1 1/2 lbs steamer clams
1 medium-large gold potato, 1/4″ diced, cooked in salted water until just tender, drained
2 slices, thick-cut bacon cut into 1/4″ slices
1 small jalapeño, stems and seeds removed, chopped
1 or 2 tomatoes (dependent on your affinity for tomatoes), stems removed, diced
1 small, sweet onion, chopped (you might end up with 1/2 cup or more)
1tsp smoked paprika (for a smokey flavor)
The juice of a medium lemon
1 cup white wine (plus more for your glass)
Approximately 1/4 cup fresh cilantro or parsley, chopped
Butter, as much as you dare, or none if you don’t! (I dare a few knobs (+/- 2TB))
2 deep pasta bowls in the warming drawer and an extra bowl for shells.
COOK THE POTATOES as described above and GATHER the rest of your ingredients.
If you have purchased your clams a day or two in advance (oops) it is best to store them on a sheet pan in a single layer, uncovered in the fridge so that they may breathe rather than suffocate shamelessly in a plastic bag. RINSE THE CLAMS AND SOAK THEM in cold water, fortified with a tablespoon or so of cornmeal (this helps them to shed their debris). You can do this several hours beforehand and leave in the fridge until ready to cook.
In a large sauté pan, PLACE the CUT BACON into the pan and TURN TO MEDIUM HEAT. When cooked through and beginning to crisp, ADD jalapeño, tomato, onion and smoked paprika. After a minute or so, ADD the clams.
Meanwhile and simultaneously, BROWN the potatoes in butter over medium-high heat. They are soft already so the high heat coupled with butter will act quickly to turn them from pale to a light shade of brown. When the potatoes form a slight bit of crust without burning, TOSS THEM IN WITH the clams and shake the pan to combine. In a minute or two SQUEEZE in the lemon, then pour in the wine (but not from your glass). The pan will want to recuperate from these additions to regain it’s heat; once bubbling, COVER THE PAN and let it SIMMER for 5-7 minutes or until the clams open their shell.
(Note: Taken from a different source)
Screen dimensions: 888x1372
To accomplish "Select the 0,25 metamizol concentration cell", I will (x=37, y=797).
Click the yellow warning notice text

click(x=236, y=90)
As the clams open, REMOVE THEM with tongs to their serving bowls. TURN UP THE HEAT on the remaining sauce and ADD THE HERBS, along with an optional knob (yes, that is a technical kitchen term) of butter. After a minute or two, the sauce will thicken slightly. LADLE the sauce over the clams, warming them and leaving a pool of liquid to sop up with the crusty bread.
This whole effort goes by very quickly and will reward you with what seems like a laborious feast without all the labor.